The new norms, they argued, granted employers sweeping powers. Increasing the threshold for prior government approval to shut establishments from 100 workers to 300 would deprive a majority of workers of basic legal protection.
The redefinition of worker categories would further dilute existing safeguards, they said, dismissing the Centre’s claim that unorganised workers would benefit as “baseless”.
The statement warned that fixed-term employment provisions would accelerate the replacement of permanent jobs with insecure, temporary contracts.
Weak social security measures and reduced regulatory oversight, they said, would deepen exploitation in both the organised and unorganised sectors.
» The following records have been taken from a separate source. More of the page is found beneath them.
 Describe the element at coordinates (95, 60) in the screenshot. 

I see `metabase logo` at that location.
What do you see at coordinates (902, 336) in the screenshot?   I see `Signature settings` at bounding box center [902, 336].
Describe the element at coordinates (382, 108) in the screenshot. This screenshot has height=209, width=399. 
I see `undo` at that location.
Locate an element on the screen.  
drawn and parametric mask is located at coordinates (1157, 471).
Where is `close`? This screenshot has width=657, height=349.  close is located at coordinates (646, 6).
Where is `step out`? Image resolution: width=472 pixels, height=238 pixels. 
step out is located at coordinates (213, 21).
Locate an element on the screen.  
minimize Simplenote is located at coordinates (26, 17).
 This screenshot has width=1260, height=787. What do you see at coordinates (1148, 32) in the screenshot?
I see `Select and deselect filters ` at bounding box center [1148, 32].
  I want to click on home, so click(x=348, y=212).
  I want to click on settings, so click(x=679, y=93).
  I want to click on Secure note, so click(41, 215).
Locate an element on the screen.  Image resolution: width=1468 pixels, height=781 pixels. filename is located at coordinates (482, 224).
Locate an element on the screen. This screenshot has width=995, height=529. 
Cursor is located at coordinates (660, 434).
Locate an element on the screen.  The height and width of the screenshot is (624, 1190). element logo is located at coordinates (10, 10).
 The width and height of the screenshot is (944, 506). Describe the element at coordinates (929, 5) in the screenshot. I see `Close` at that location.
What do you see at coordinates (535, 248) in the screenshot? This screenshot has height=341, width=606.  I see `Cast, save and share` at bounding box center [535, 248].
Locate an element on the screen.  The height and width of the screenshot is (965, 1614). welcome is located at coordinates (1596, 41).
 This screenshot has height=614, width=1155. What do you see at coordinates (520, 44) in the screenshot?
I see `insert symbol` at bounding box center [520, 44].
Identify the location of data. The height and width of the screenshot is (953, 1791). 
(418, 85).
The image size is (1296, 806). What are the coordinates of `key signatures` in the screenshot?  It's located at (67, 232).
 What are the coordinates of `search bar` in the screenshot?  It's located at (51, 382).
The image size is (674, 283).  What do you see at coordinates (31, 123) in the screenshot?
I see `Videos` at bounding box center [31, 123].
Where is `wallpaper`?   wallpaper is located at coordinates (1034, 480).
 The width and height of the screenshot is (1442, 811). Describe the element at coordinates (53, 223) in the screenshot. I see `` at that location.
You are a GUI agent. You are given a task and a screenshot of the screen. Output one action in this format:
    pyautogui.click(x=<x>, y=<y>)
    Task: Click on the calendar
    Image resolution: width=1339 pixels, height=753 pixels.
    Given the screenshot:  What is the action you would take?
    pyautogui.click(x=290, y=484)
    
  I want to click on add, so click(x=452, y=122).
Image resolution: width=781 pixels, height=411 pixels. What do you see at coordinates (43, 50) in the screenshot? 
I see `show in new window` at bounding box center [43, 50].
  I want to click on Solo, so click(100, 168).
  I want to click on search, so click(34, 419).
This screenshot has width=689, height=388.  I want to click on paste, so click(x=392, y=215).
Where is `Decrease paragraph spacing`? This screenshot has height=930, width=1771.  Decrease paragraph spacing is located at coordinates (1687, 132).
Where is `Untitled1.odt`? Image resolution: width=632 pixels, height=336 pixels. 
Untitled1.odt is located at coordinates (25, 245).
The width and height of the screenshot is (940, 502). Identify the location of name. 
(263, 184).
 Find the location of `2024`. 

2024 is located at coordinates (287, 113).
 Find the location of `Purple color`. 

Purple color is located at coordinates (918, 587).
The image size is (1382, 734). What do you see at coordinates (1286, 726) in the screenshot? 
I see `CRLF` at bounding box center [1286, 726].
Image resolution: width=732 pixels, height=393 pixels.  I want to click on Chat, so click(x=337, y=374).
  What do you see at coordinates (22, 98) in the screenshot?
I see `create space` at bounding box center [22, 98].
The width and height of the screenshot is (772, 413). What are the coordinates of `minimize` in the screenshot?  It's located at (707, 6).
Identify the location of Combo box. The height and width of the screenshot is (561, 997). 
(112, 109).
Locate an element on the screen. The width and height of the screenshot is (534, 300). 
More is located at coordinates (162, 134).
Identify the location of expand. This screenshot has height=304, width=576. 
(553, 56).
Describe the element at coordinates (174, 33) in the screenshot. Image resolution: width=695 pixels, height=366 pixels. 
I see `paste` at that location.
Trade union rights, including the right to organise and strike, were also under direct threat.
Arguing that the government’s emphasis on “investor confidence” only served corporate profit, the parties cited the steep rise in the number of dollar billionaires from 70 in 2014 to 358 in 2025, even as unemployment surged.
With nearly 11 crore migrant workers undertaking long journeys in search of work each year, they said rising inequality was undeniable.
They also noted that Tamil Nadu, Kerala and several other non-BJP-ruled states had not framed rules for the labour codes, accusing the Centre of ignoring states’ objections and undermining federal principles.
Urging widespread participation, the Left parties and VCK called on workers and the public to join district-level demonstrations on December 8 to defend labour rights and oppose what they termed an “anti-worker, pro-corporate” overhaul of India’s labour laws.